### Exercise aim
From the records below, copy out exactly the lines from the one containing "For every named target in this 218×2576" to the one containing "[instagram] (105, 2500)", both included. Add nothing else.

### Entries shown
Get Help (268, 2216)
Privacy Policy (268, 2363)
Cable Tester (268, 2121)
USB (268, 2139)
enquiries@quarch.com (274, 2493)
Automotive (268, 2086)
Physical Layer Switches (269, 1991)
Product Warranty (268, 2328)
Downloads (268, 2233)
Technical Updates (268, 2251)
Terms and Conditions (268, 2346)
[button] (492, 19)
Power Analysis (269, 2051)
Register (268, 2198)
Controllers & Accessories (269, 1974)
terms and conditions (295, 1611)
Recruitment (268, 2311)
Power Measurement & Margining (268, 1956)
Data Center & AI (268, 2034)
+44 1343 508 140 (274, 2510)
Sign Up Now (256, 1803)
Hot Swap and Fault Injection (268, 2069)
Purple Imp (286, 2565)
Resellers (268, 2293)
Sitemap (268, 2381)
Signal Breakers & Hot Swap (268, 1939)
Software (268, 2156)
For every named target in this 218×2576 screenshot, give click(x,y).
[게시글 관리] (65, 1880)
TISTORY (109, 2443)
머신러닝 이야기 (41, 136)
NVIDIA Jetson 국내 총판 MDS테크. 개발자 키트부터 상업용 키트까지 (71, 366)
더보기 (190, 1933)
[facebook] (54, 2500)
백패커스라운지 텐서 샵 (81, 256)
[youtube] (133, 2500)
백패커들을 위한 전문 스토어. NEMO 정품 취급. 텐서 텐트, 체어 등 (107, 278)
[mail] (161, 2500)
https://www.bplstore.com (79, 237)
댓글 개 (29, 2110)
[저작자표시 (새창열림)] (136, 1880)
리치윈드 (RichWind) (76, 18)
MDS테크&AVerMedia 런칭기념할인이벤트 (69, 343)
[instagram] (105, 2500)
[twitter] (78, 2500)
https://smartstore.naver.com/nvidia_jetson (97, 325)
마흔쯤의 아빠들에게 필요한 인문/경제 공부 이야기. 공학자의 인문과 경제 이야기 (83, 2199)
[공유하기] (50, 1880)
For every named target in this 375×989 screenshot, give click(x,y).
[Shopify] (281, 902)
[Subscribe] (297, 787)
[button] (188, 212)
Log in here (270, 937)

### Answer below
For every named target in this 218×2576 screenshot, give click(x,y).
[게시글 관리] (65, 1880)
TISTORY (109, 2443)
머신러닝 이야기 (41, 136)
NVIDIA Jetson 국내 총판 MDS테크. 개발자 키트부터 상업용 키트까지 (71, 366)
더보기 (190, 1933)
[facebook] (54, 2500)
백패커스라운지 텐서 샵 (81, 256)
[youtube] (133, 2500)
백패커들을 위한 전문 스토어. NEMO 정품 취급. 텐서 텐트, 체어 등 (107, 278)
[mail] (161, 2500)
https://www.bplstore.com (79, 237)
댓글 개 (29, 2110)
[저작자표시 (새창열림)] (136, 1880)
리치윈드 (RichWind) (76, 18)
MDS테크&AVerMedia 런칭기념할인이벤트 (69, 343)
[instagram] (105, 2500)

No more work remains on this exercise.